Donald Trump tenía enemistades antes de ser el cuadragésimo quinto
presidente de los Estados Unidos de América (EUA), el 20 de enero de este año;
desde entonces, parece haberse agenciado más. Entre todas, la peor no el
terrorismo fundamentalista; tampoco la “invasión” al territorio que hoy
“dirige”, de una emigración que para nada es reciente; es histórica y cupo hasta
su madre en la misma. No son esas las más grandes; sus más terribles enemistades
son su propia personalidad, sus decisiones y sus acciones.
Con decretos, declaraciones o tuits que ha emitido desde que está
al frente de tan poderosa nación ‒esa que hace más de ocho años parecía
profundizar su democracia, con la elección de un mandatario federal
afroamericano‒ le ha ido hincado clavos, uno a uno, a su ataúd político. Ya le
renunció por torpe Michael Flynn, uno de sus asesores
“estrella”, y no aceptó sustituirlo el vicealmirante Robert Harward.
De seguir así, como parece seguirá, cabe considerar como
posibilidad para frenar sus ímpetus lo establecido en la sección cuarta,
artículo II, de la Constitución estadounidense: sacarlo de la presidencia si es
acusado y declarado culpable “de traición, cohecho u otros delitos y faltas
graves”.
Otro escenario podría ser el de una oposición social interna
fuerte y masiva, permanente y creativa, a la que se sumen liderazgos políticos,
religiosos y morales dentro y fuera de aquel país. Llama poderosamente la
atención que importantes funcionarios de la Organización de las Naciones Unidas
‒el alto comisionado para los derechos humanos y el relator especial sobre la
tortura, en concreto‒ lo han cuestionado públicamente.

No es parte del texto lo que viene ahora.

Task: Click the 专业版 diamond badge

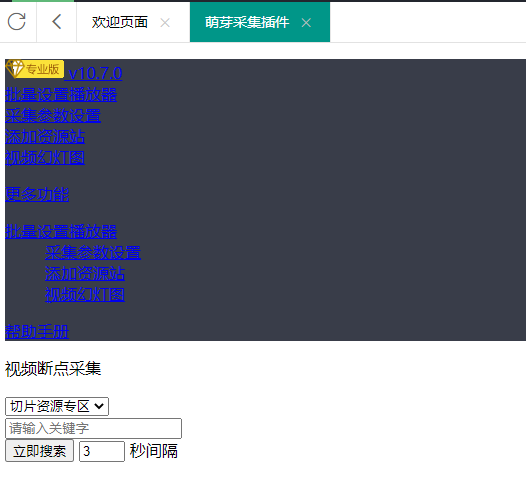Action: coord(35,69)
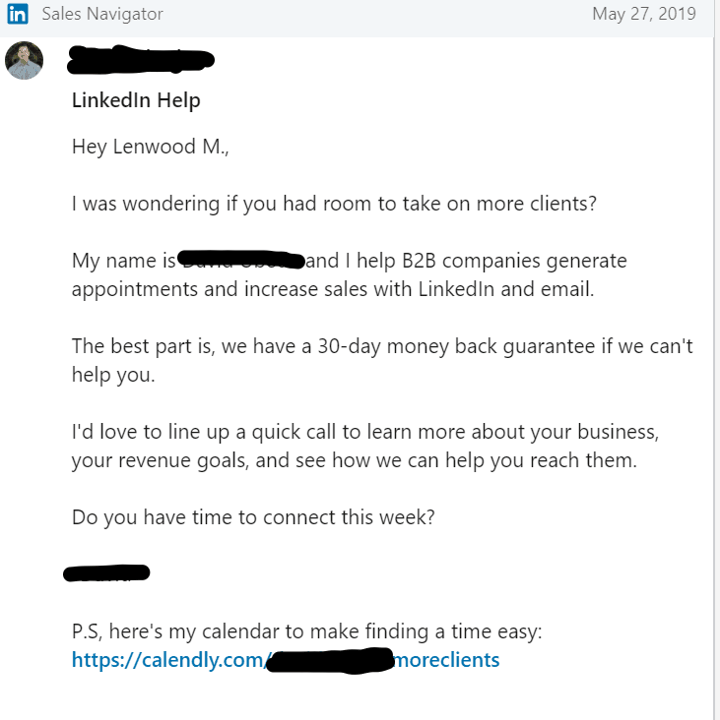The width and height of the screenshot is (720, 720).
Task: Select the LinkedIn Help subject heading
Action: [x=136, y=100]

Todo eso, en conjunto, vendría a ser una especie de détente global
en defensa de valores incuestionables fundados en la dignidad de la persona
humana y de los pueblos.
Tras esta preocupada combinación de cruda realidad e ilusionada
especulación, no es descabellado ver lo que ocurre en EUA y el mundo como una
oportunidad para la subregión ‒hoy por hoy y desde antes‒ considerada la más
violenta y peligrosa del planeta: los territorios chapín, catracho y guanaco,
conocidos como el “triángulo norte centroamericano”.